* [TEXT SEGMENT]

▬▬▬▬▬▬▬▬▬▬

Interesting problem-let us know what you decide to do and how it works out. I recently had an unusual project for a woman who wanted to cut several duck pin bowling balls and bocci balls that belonged to her deceased mother so she could incorporate those momentos into something she could use and see daily. It was a fun but messy project that in the end required a unique jig that was simple but took me a while to think of it. If anyone is interested in pics of that I took shots, could be handy if you ever have to cut any kind of round object. So let me know and I'll post if interest.

Good luck.


----------



## mgmine (Jan 16, 2012)

get a couple of these bushings and work with 6" plugs, or mount the bushings into a chuck and turn the the inside diameter larger on a lathe

Spears 837 585 8" x 6" Reducing Bushing Schedule 80 Pvci | eBay


----------



## jody495 (Sep 11, 2011)

Im a little confused. The plastic pipe industry chart states the ID of 8" sch 80 PVC pipe is 7.565.It sounds to me that you have the wrong plugs. It would probably be safer to make plugs out of plywood than to trying to use a router on the end of a peace of pipe.


----------



## Herb Stoops (Aug 28, 2012)

Stick486 said:


> sch80 will machine the same as sheet goods...
> a router table along w/ a bearing guided bit should do it...
> rabbet or straight bit w/ several different dia bearings so the rabbet can be cut in stages.....
> 
> ...


Think you can could get 2" hi out of that bit ,Stick?
Herb


----------



## DaninVan (Jan 1, 2012)

▬▬▬▬▬▬▬▬▬▬

* [DATASET EXCERPT]
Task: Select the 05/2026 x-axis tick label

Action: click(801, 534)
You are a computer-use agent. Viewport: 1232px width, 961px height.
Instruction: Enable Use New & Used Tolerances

▬▬▬▬▬▬▬▬▬▬

* [TASKS TO CARRY OUT]
**1)** In the PVC pipe forum thread, what inside diameter does the plastic pipe industry chart give for 8" schedule 80 PVC pipe?
**2)** Carry the PVC pipe forum thread forward from its last line.

* [RESPONSES BY TASK]
**1)** 7.565

**2)**
When in doubt ask the manufacturer...
Cherne Contact Us


----------



## tred1956 (Dec 1, 2012)

Hi,
Thanks for all the input fellows. Some great ideas for sure. Found a friend on a accurate shooter forum who lived close and owns a metal lathe. He called yesterday and said they are ready to go.
Again thanks for all the input
Doug


----------



## Herb Stoops (Aug 28, 2012)

tred1956 said:


> Hi,
> Thanks for all the input fellows. Some great ideas for sure. Found a friend on a accurate shooter forum who lived close and owns a metal lathe. He called yesterday and said they are ready to go.
> Again thanks for all the input
> Doug


Good Show! Sounds like you made the safest and best decision.
Herb


----------



## Herb Stoops (Aug 28, 2012)

If anyone is interested in pics of that I took shots, could be handy if you ever have to cut any kind of round object. So let me know and I'll post if interest.

Good luck.[/QUOTE]

BIGROMO, Paul,

I am interested in that project, would like to see the jig and results.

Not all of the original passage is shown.